Published: Mon, December 04, 2017
Worldwide | By Isabel Fisher

Cathay Pacific flight: crew say they saw North Korean missile test

Cathay Pacific flight: crew say they saw North Korean missile test

The crew of a Cathay Pacific flight over Japan saw a North Korean ballistic missile test last week, the airline said.

Without perfecting the "re-entry" technology, such missiles pose little danger as they fall apart before re-entering the Earth.

The crew alerted air traffic controllers in Japan of what they believed was the Hwasong-15's re-entry and continued on its path to Hong Kong.

Cathay Pacific's general manager of operations, Mark Joey, recounted the message from the crew of the passenger plane to ground staff.

The airline does not plan on changing its flight path in the future because of the November 29 launch.

It also claimed the Hwasong-15 missile fired Wednesday can be tipped with a "super-large heavy warhead" capable of striking the whole U.S. mainland.

The International Space Station maintains a fraction of that orbit - 254 miles.

Four minutes later, the pilot of another Korean Air aircraft crossing the Sea of Japan inbound from Los Angeles reported a similar flash of light.


Hong Kong's carrier thus becomes the second airline to report sighting it.

A Cathay Pacific spokesperson told SCMP that the flight operations remained normal and were unaffected.

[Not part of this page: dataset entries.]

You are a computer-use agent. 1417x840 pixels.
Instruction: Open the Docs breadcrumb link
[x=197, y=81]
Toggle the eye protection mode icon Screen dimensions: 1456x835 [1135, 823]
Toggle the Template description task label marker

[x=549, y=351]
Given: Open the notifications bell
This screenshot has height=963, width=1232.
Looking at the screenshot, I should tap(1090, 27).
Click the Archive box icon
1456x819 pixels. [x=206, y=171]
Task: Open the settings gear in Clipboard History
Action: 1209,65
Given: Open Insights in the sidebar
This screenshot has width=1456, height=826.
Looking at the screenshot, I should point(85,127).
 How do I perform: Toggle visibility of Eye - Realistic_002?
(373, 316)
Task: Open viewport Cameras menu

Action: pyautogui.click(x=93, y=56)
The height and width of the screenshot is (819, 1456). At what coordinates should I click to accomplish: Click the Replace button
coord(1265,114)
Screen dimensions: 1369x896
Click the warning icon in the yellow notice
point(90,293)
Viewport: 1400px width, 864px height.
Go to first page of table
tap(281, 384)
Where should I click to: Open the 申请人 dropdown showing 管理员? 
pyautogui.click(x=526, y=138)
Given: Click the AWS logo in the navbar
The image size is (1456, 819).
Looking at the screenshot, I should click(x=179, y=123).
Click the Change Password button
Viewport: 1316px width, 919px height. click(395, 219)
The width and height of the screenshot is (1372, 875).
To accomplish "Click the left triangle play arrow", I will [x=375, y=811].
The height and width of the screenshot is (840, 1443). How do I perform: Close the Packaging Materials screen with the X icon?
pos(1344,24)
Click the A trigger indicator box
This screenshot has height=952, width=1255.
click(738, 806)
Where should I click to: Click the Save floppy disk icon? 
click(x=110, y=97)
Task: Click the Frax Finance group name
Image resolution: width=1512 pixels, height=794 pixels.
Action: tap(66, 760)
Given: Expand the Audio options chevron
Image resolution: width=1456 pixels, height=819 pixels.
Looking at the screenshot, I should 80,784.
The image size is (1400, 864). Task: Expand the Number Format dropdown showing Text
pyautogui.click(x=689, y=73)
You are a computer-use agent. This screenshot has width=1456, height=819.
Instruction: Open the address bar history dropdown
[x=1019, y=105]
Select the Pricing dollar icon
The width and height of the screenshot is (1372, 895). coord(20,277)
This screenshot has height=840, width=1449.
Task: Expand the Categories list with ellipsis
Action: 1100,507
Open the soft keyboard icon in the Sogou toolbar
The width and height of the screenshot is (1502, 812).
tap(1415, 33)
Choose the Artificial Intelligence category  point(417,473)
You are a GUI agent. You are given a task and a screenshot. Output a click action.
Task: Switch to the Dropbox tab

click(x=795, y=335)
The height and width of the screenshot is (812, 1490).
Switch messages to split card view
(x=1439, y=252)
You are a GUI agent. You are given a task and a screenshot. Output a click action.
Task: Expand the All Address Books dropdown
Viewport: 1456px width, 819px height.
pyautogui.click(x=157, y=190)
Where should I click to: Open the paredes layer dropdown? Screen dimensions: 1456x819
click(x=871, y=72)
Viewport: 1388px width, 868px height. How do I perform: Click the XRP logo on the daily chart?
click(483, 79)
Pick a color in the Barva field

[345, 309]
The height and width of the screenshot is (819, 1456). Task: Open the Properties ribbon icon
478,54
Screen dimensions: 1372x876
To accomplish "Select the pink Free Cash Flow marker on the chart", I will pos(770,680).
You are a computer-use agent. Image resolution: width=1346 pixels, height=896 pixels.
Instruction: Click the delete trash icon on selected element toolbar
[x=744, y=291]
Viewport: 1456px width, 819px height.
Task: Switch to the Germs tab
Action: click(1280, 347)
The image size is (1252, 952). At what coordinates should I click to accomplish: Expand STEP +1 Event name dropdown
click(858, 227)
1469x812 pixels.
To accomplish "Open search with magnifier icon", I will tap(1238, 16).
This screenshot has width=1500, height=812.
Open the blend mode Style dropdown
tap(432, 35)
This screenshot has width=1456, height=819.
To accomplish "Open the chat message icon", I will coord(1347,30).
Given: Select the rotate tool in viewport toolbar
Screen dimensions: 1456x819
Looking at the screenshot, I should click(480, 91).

The plane, which was flying from San Francisco to Hong Kong, was over Japan at the time.

The North Korean missile was sacked very high up, reaching an altitude of 2,780 miles before falling back into the Sea of Japan about 600 miles from where it was launched.

He said both planes safely landed at Incheon and the missile didn't endanger their safety because the trajectory was far enough from the planes' flight paths.

The new ICBM, named the Hwasong-15, crash landed in the Sea of Japan early last Wednesday morning after flying 950 kilometers and reaching an altitude of almost 4,500 kilometers (higher than any of its predecessors).

In another internal notice obtained by Apple Daily, the company said that the incident was extremely rare, citing some experts as saying that chances are low an aircraft can be hit by a missile.